(Set problem)
Reproduce the listing word for word from the line containing "Open the Customize Role link" up to and including the line containing "Action: (x=225, y=221)", omitting the pictures.

(Supplied data)
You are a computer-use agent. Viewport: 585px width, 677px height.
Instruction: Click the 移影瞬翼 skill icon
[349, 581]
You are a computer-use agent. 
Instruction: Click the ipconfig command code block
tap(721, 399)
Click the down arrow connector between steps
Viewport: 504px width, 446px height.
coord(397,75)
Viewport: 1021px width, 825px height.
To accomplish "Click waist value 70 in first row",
* * *
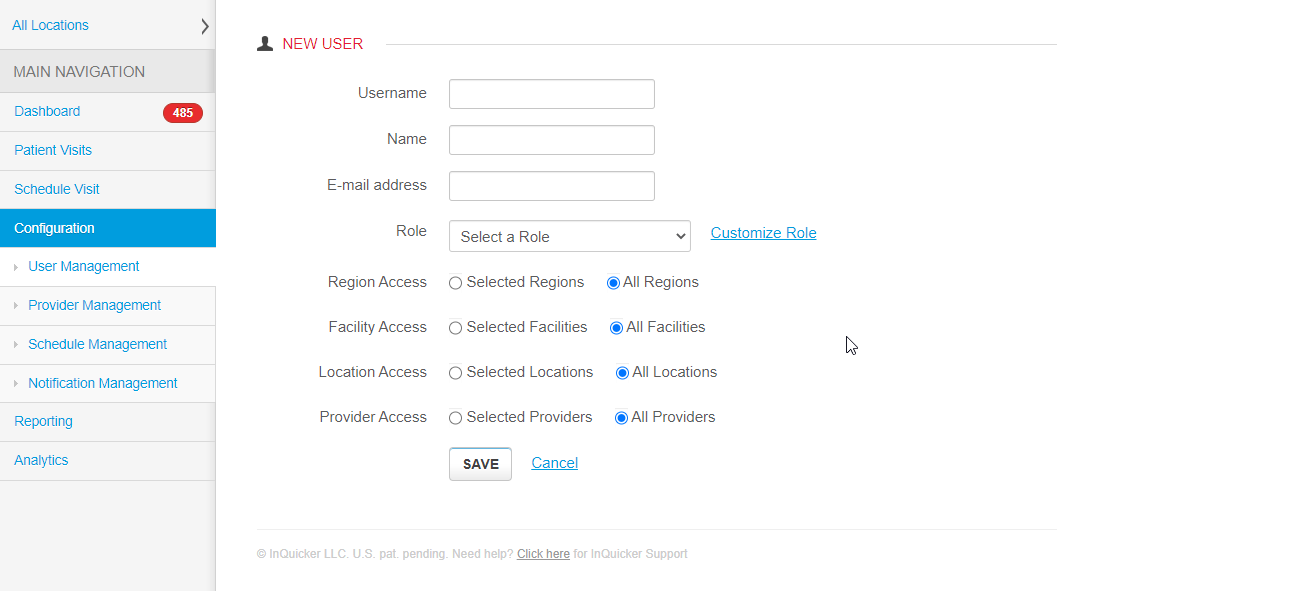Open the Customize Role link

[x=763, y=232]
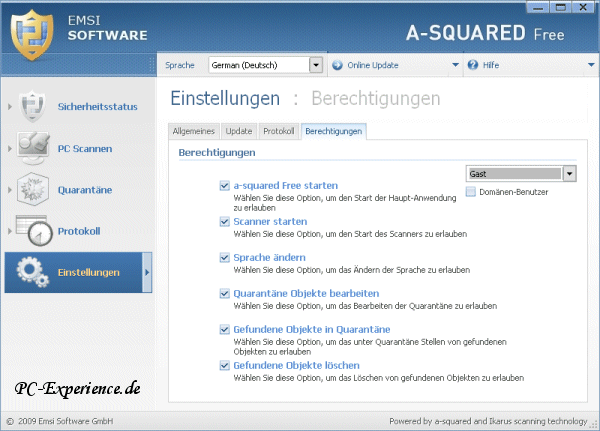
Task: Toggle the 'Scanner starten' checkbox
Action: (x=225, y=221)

(Full output)
Open the Customize Role link

[x=763, y=232]
Task: Toggle the 'Scanner starten' checkbox
Action: (x=225, y=221)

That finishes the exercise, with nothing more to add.